I just read the summary of this article. I was searching for more articles and was going to return to it, but then I experienced technical errors. I do not know if it is because the system detected I did not have a subscription, which costs $805 in USA. Hopefully, the site is just experiencing technical problems so the article will be available to read further.
Update: I googled hyaluronidase. It does not make sense why it would heal the lips. I do not if I misspelled it since I had to write it from memory. Isn't this something! Right when I could have found a possible treatment cure, the website malfunctions.
Here's info on the other article:
Mentally disabled individuals with cheilitis were studied. It was concluded they had cheilitis as a result of trauma to lips or chronic, low-grade infection, which caused lip hypertrophy, scaling, crusting, and fissuring. The cause of the hyperkeratosis was not determined.

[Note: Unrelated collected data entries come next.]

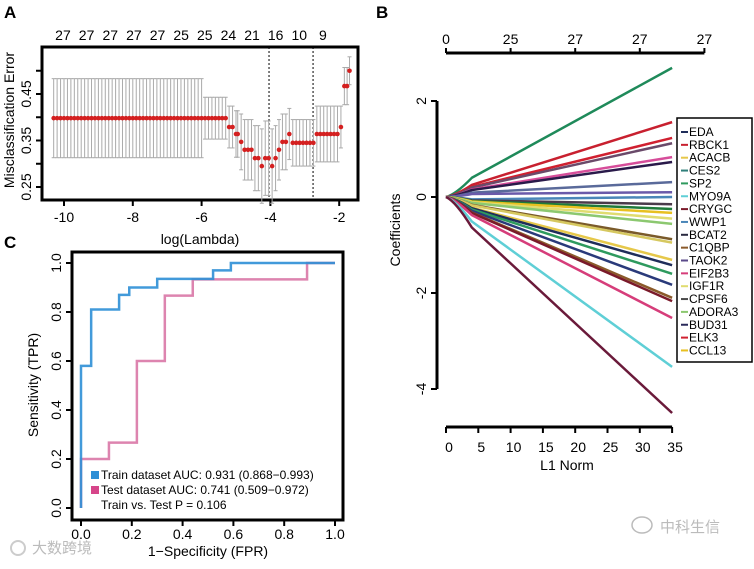 This screenshot has height=569, width=754. I want to click on x-tick-label: 0, so click(449, 447).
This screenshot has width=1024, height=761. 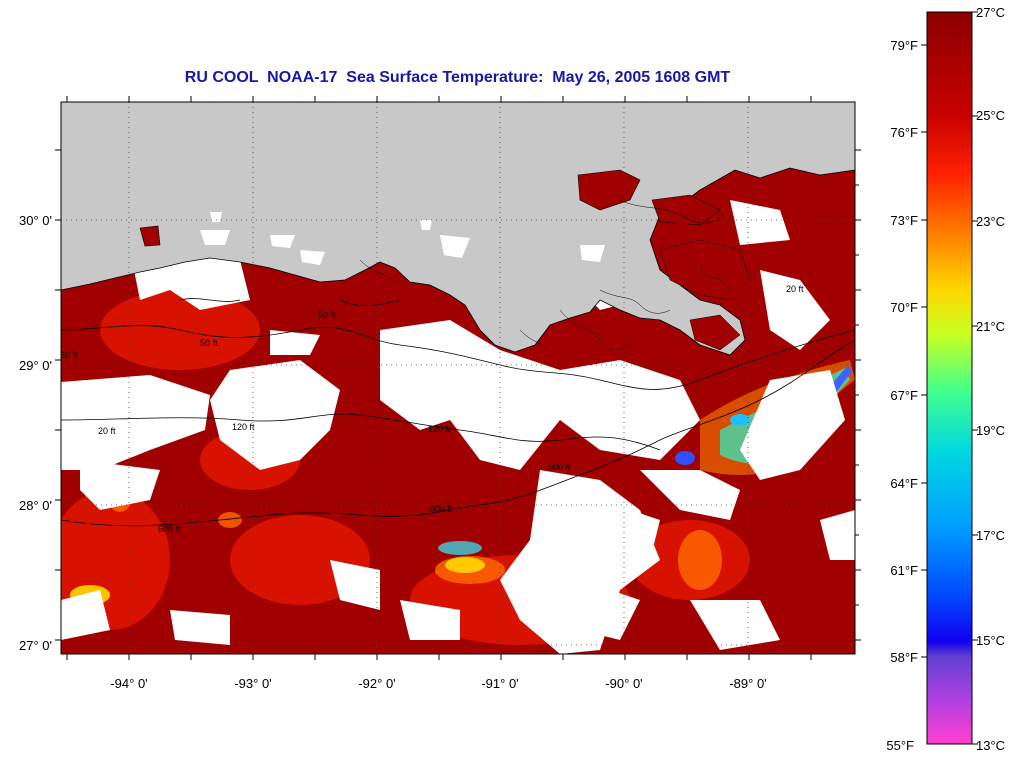 I want to click on celsius-label: 19°C, so click(x=990, y=430).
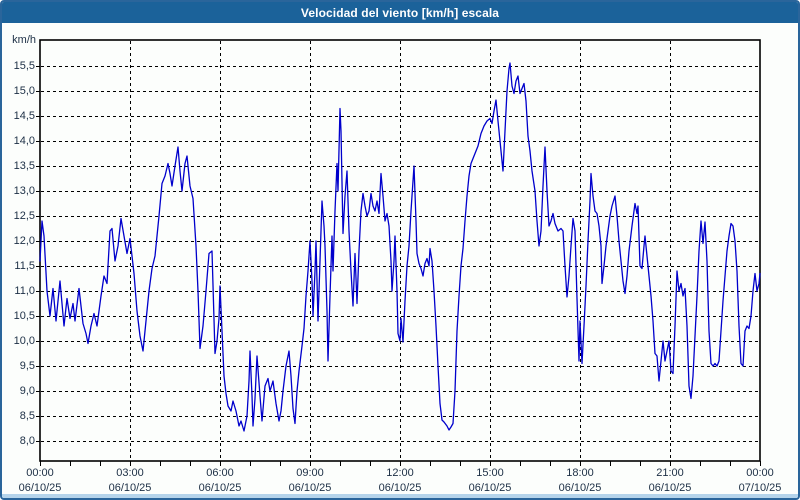 The width and height of the screenshot is (800, 500). I want to click on y-axis-unit-label: km/h, so click(24, 40).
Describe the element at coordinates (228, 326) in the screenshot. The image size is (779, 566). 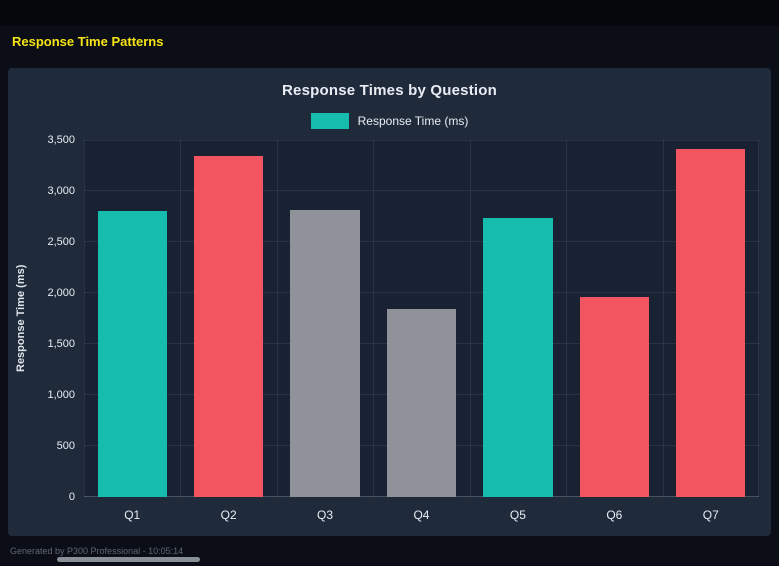
I see `bar-Q2` at that location.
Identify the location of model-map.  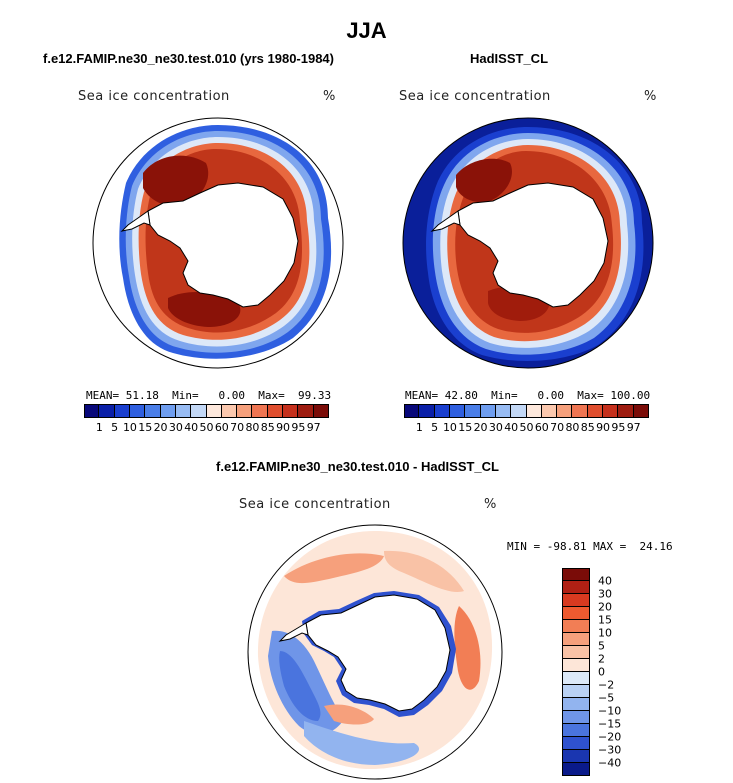
(218, 243).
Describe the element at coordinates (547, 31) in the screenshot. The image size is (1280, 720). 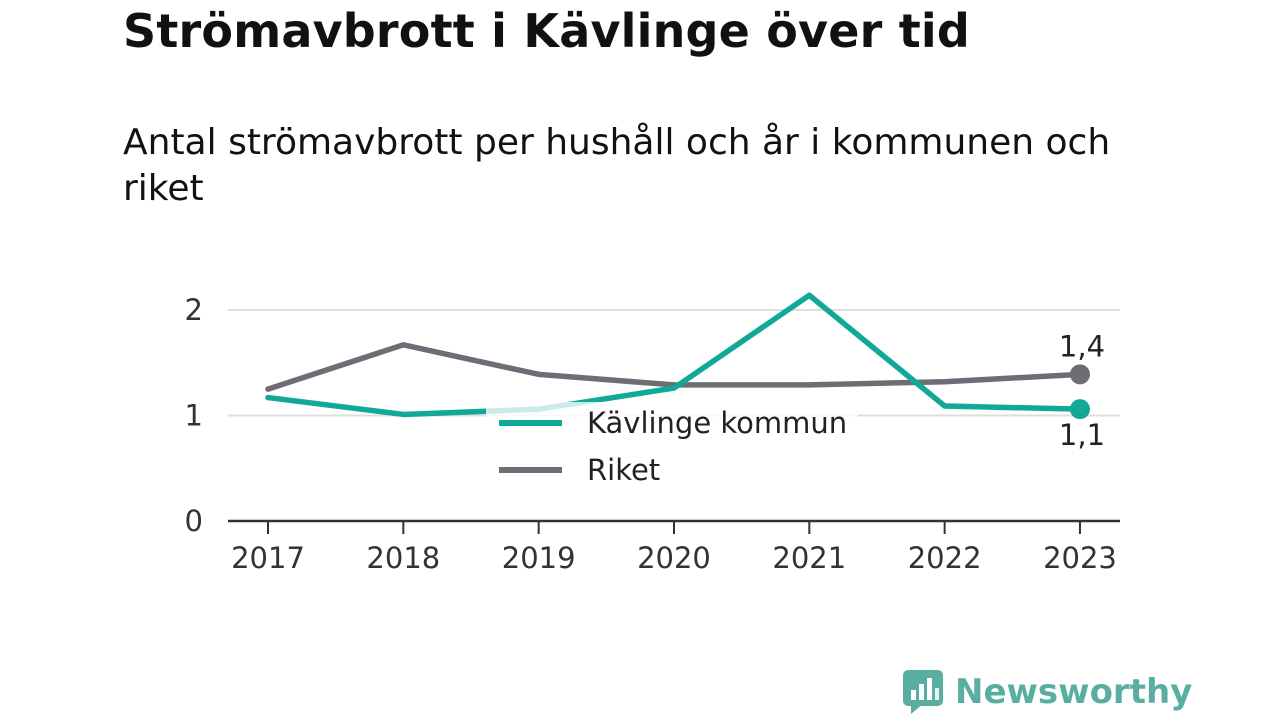
I see `chart-title: Strömavbrott i Kävlinge över tid` at that location.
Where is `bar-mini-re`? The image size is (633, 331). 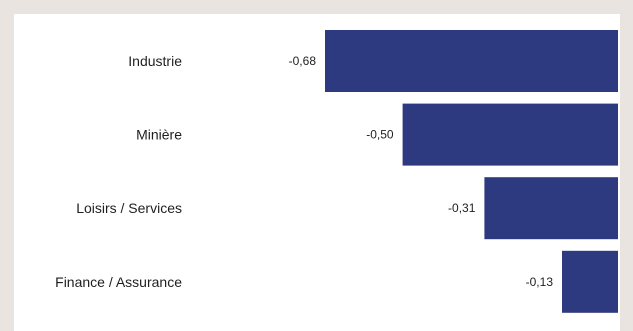
bar-mini-re is located at coordinates (510, 134).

Treatment included the combination of dried thyroid, vitamin A, and small doses of hydrocortisone tablets. After stopping treatment, their lips soon returned to former state of fissuring and hyperkeratosis.
The study also stated eczema disappeared in those placed on a low phenylalanine diet, which corrects biochemical abnormality.
"L-Phenylalanine is biologically converted into L-tyrosine, another one of the DNA-encoded amino acids. L-tyrosine in turn is converted into L-DOPA, which is further converted into dopamine, norepinephrine (noradrenaline), and epinephrine (adrenaline). The latter three are known as the catecholamines.
Phenylalanine uses the same active transport channel as tryptophan to cross the blood–brain barrier, and, in large quantities, interferes with the production of serotonin."